The Provost and Vice Chancellor and I charged the Liberal Education Reform Team (LERT) in May 2007 with presenting a framework for student learning outcomes adapted from the Liberal Education and America’s Promise (LEAP) initiative of the American Association of Colleges & Universities (AAC&U). LERT led a campus-wide process that resulted in the adoption by the Faculty Senate and approval by the Senate of Academic Staff of a set of UW Oshkosh Student Learning Outcomes last spring.

The Student Learning Outcomes describe in general terms the forms of learning and accomplishment that contemporary students need from college for life, work and citizenship. They represent the very high expectations for knowledge and skills held by educators and employers in the 21st century. They provide a new framework to guide students’ progress and curricular alignment. But they do not indicate what we mean by them. That understanding will emerge from serious discussions and debates of what we mean by the learning outcomes. Through those discussions, we will articulate our expectations for student performance. Once we articulate our understanding and our expectations of the student learning outcomes, we can share and reinforce them throughout the student learning experience—in the classroom, in residence halls, and in extra-curricular activities. This is the vision we have of reforming liberal education at UW Oshkosh, and I fully support the initiative because it will raise the level of student performance and the quality of student learning, and it will raise retention and graduation rates.

I am pleased that UW Oshkosh is a “partner” institution in the AAC&U Valid Assessment of Learning in Undergraduate Education (VALUE) initiative, which is producing a set of meta-rubrics that LERT will use as a springboard to initiate discussions on campus of our understanding of our student learning outcomes. n the process, LERT will provide the AAC&U with feedback on their meta rubrics, which will influence the development of rubrics for the student learning outcomes at the national level.

As a campus, we should all be especially proud that we were one of the first universities in the nation to launch the LEAP initiative back in 2005-06 when we devoted three issues of the University of Wisconsin Oshkosh Magazine to a series about the value and importance of a liberal education and linked it to the American Council on Education’s Solutions for Our Future initiative.
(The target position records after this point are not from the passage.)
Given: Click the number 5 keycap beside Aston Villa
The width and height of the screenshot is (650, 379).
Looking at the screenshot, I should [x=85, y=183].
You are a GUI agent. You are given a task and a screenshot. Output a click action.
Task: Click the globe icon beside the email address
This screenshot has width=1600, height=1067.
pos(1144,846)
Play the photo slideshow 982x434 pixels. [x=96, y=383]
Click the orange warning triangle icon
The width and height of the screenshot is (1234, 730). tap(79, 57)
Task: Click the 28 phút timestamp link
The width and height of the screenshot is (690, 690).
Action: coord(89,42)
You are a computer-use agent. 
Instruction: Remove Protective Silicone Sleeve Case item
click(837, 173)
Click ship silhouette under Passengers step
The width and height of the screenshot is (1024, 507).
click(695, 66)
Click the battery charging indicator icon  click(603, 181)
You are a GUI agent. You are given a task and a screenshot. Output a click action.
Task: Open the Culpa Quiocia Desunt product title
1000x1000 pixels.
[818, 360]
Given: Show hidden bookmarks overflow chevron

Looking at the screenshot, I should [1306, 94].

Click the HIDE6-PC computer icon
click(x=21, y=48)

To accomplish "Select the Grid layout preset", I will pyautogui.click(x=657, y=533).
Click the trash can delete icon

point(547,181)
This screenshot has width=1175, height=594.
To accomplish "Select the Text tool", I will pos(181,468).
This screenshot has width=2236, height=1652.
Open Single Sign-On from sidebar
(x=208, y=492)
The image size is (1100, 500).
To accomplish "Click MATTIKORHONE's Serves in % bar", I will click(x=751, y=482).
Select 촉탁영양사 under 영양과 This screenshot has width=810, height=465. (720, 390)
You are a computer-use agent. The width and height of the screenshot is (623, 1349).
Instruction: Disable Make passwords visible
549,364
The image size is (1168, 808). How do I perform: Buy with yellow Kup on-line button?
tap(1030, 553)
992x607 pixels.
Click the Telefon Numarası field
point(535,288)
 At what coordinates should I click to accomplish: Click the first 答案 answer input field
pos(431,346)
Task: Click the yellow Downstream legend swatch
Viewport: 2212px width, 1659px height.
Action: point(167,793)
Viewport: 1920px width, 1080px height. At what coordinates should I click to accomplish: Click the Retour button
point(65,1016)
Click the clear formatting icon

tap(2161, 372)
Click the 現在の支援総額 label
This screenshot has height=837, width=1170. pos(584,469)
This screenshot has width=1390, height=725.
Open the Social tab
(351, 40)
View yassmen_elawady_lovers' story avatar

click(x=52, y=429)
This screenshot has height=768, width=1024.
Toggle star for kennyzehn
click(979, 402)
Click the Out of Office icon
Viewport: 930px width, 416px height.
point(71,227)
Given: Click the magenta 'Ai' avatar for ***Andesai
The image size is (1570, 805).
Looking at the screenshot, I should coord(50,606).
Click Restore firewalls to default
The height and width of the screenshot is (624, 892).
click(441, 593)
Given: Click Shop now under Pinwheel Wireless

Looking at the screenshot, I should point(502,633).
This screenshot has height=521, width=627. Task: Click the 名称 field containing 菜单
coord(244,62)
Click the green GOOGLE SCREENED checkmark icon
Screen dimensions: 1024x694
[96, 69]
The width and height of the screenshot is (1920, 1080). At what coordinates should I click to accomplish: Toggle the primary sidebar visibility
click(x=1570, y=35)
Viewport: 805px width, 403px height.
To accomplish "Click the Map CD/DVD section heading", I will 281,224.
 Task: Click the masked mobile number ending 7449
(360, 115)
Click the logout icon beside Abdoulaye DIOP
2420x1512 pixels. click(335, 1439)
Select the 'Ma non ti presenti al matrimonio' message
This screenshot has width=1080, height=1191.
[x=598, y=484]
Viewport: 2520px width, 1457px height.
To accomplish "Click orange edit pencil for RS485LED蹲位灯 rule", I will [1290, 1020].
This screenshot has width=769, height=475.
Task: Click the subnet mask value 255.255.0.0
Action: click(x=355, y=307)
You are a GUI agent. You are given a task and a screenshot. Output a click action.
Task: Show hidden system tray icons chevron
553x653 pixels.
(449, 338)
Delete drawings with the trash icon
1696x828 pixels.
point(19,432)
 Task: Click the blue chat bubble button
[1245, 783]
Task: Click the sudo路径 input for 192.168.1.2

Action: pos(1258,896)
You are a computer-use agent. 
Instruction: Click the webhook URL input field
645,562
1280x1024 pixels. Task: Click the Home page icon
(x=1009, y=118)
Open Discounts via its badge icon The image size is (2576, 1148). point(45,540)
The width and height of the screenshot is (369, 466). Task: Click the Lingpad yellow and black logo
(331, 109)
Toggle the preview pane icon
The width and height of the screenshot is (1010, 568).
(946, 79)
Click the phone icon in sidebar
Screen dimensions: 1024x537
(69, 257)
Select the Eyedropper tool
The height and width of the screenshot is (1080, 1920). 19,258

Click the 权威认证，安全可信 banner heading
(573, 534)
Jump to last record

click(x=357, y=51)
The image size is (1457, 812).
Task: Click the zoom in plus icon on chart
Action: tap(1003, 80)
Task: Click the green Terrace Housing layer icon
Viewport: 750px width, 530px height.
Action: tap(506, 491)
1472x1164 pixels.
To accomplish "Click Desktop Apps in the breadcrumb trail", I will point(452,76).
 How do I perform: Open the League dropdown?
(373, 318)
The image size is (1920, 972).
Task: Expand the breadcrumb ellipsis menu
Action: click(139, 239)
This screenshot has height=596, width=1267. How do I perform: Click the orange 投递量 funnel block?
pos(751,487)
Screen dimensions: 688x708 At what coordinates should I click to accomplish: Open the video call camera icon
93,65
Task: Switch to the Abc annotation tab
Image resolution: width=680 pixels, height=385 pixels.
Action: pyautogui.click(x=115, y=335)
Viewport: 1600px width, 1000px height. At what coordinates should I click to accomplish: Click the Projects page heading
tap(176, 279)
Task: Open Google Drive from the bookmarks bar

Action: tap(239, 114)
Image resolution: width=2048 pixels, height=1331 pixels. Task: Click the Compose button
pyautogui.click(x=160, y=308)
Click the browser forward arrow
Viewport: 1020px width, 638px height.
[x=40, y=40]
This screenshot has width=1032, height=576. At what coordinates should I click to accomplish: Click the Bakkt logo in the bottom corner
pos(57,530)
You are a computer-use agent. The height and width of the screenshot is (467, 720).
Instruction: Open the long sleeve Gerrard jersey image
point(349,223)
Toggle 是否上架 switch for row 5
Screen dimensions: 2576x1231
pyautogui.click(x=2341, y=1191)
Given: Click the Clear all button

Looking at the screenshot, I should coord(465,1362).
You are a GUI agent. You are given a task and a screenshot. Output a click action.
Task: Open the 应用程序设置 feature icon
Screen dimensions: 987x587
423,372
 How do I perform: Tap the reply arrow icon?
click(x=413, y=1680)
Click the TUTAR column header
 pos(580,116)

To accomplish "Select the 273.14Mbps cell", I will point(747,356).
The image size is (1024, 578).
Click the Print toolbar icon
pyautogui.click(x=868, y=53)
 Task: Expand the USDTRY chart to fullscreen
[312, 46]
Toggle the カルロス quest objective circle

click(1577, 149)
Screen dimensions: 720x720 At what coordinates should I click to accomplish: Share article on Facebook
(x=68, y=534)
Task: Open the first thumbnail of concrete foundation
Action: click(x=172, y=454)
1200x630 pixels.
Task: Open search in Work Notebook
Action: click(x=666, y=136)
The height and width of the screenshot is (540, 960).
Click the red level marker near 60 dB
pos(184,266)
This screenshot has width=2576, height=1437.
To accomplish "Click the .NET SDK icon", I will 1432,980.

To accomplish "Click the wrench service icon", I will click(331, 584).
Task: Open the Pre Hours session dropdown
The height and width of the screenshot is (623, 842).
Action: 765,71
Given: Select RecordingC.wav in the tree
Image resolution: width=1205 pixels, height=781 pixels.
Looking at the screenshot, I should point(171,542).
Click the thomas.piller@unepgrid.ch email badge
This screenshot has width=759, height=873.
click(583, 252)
As we enter our fourth year, it is a huge point of pride that our Faculty Senate, the members of LERT and the Liberal Education Resource Group (LERG), campus leaders and the Provost’s Summit for Teaching and Learning are continuing to keep us on the forefront of the national movement to reform liberal education in the United States. The UW Oshkosh administration fully supports them and all members of the campus and community who are working to enhance student learning outcomes. That is what matters most in the end.